▶ [Directives]
a) In the capacity forecasting excerpt, why must any approach to guaranteeing sufficient capacity be proactive rather than reactive?
b) Continue the capacity forecasting excerpt from the point where it stops.

▶ [Source excerpt]
Goldman Sachs has a private cloud spanning data centers around the world. These data centers house a large number of cooperating hardware and software components, such as hosts, storage devices, network links, databases, message queues, caches, load balancers, etc. All of these components have finite capacity, and the exhaustion of this capacity could impact the resilience of necessary applications. Furthermore, in some cases, provisioning additional capacity can require some time, and hence it cannot be performed reactively in real-time (that is, immediately post exhaustion). Ideally, any approach to guarantee the availability of sufficient capacity must be proactive.
Viable approaches must also be sufficiently accurate, so as to not overwhelm users with notifications or lead to costly over-provisioning of resources, while not missing any potential capacity exhaustion scenarios. Such approaches must also be designed to handle the vagaries in resource utilization and be able to distill the signal from the noise.
In this blog post, we will explore a novel machine learning-based forecasting pipeline that uses a diverse array of techniques, including a patent pending change point detection algorithm to predict capacity outages ahead of time, thereby enabling infrastructure owners to take preventive action. Additionally, we also discuss how we apply the same forecasting approach to detect whether the real-time utilization of these components is anomalous and requires immediate attention. Such situations of anomalous behavior largely arise when the utilization surges significantly which results in bringing the component to the verge of exhaustion. In these cases, our system raises real-time alerts that notify owners about the anomalous behavior, thereby enabling them to temporarily mitigate the issue(s) while longer-term solutions are planned.
In order to explain the approach we took when building the system, we will use the following problem statement: Given the past space utilization for a database (example - figure 1), predict when its space utilization is likely to hit 100%. This information can be used to trigger alarms early and give database administrators enough time to mitigate the issue by provisioning additional capacity, reducing consumption through archiving, and so on.

▶ [Dataset extract]
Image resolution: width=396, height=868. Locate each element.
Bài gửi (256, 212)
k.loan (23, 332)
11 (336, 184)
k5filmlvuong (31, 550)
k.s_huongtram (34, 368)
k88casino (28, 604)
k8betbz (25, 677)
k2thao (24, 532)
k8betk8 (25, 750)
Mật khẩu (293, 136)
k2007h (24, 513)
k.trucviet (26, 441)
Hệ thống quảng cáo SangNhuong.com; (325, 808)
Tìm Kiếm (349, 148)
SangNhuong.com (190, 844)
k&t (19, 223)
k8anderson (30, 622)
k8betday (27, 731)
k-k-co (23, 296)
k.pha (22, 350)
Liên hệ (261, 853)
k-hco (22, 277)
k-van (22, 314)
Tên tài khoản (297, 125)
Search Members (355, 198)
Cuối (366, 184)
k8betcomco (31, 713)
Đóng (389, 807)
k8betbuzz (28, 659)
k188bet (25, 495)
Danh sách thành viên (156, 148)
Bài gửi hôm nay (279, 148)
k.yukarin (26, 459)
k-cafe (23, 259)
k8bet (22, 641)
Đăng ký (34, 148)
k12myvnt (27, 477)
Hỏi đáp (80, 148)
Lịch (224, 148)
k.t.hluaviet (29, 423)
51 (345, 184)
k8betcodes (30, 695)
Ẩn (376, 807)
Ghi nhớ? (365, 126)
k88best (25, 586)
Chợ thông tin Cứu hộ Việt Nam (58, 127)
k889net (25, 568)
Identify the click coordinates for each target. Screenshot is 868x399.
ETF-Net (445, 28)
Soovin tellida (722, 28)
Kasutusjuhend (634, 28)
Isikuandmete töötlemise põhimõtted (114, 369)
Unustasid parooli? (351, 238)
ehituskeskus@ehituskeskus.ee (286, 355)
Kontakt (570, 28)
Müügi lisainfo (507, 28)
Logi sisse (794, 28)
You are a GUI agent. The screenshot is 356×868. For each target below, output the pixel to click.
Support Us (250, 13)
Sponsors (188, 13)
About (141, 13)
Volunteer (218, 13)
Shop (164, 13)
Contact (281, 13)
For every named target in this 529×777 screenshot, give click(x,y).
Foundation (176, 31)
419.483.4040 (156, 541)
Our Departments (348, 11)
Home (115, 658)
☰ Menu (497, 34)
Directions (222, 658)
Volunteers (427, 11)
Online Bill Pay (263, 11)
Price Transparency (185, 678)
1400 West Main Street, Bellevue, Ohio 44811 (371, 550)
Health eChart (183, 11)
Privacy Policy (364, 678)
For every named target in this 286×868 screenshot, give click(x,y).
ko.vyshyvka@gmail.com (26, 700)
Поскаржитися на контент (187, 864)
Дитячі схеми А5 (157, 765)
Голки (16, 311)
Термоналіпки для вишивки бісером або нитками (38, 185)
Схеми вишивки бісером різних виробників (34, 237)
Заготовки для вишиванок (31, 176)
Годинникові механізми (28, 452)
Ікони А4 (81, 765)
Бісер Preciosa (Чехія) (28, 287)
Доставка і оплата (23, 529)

▶ [Answers to each task]
a) Provisioning additional capacity can take some time in some cases, so it cannot be done reactively in real time, immediately after capacity is exhausted. Because exhausted capacity could affect the resilience of necessary applications, the need must be anticipated before it happens.

b)
This problem statement is a classic, well-studied machine learning problem called time series forecasting. A time series captures the variation of a metric over time. For our problem, the metric would be the database space utilization, and the time series would describe its variation over a long period of time. Time series forecasting is the problem of making predictions about the future values of a metric by identifying patterns present in its past behavior. For example, for the time series in Figure 2, we identify a steady upward growth demarcated by the red line in the below image (more on this below). We use this upward growth pattern to make predictions into the future - represented by the green line in Figure 2.
In other words, the green line represents an approximate estimate for the utilization of this database in the near future, and this estimate can then be used to predict the future date of a potential capacity outage. This prediction is the valuable information that time series forecasting provides.
As with most machine learning problems, our approach towards a solution began with the exploration of a large dataset of past utilization time series for various kinds of infrastructure components. We looked for various kinds of patterns that might exist (such as the steady upward growth that we just discussed). For each of these patterns, we researched and narrowed down the appropriate machine learning techniques to maximize the accuracy of our prediction. Finally, after numerous rounds of backtesting and validation with these techniques, we built a system that makes high-quality forecasts for infrastructure utilization.
Some of the fundamental time series patterns that we identified during data exploration are listed in Table 1. Any time series we encounter can be a combination of one or more such fundamental patterns. Moreover, each of the patterns presents its own challenge, and needs distinct machine learning techniques to model. In this blog post, we will cover only some of the modeling techniques.
Figure 3(a): Pattern = Trend; Definition = Continuous growth / reduction in utilization.
Figure 3(b): Pattern = Change point; Definition = Sudden shift in utilization in short spans of time.
Figure 3(c): Pattern = Seasonality; Definition = Periodic patterns in utilization over time.
We will use the two time series in Figure 4 to explain the step-by-step architecture of the machine learning system. The time series in Figure 4(a) has seasonality (a repeating component) and a trend, while the time series in Figure 4(b) has seasonality, a trend, and a change point (sharp jump) around Day Number 50.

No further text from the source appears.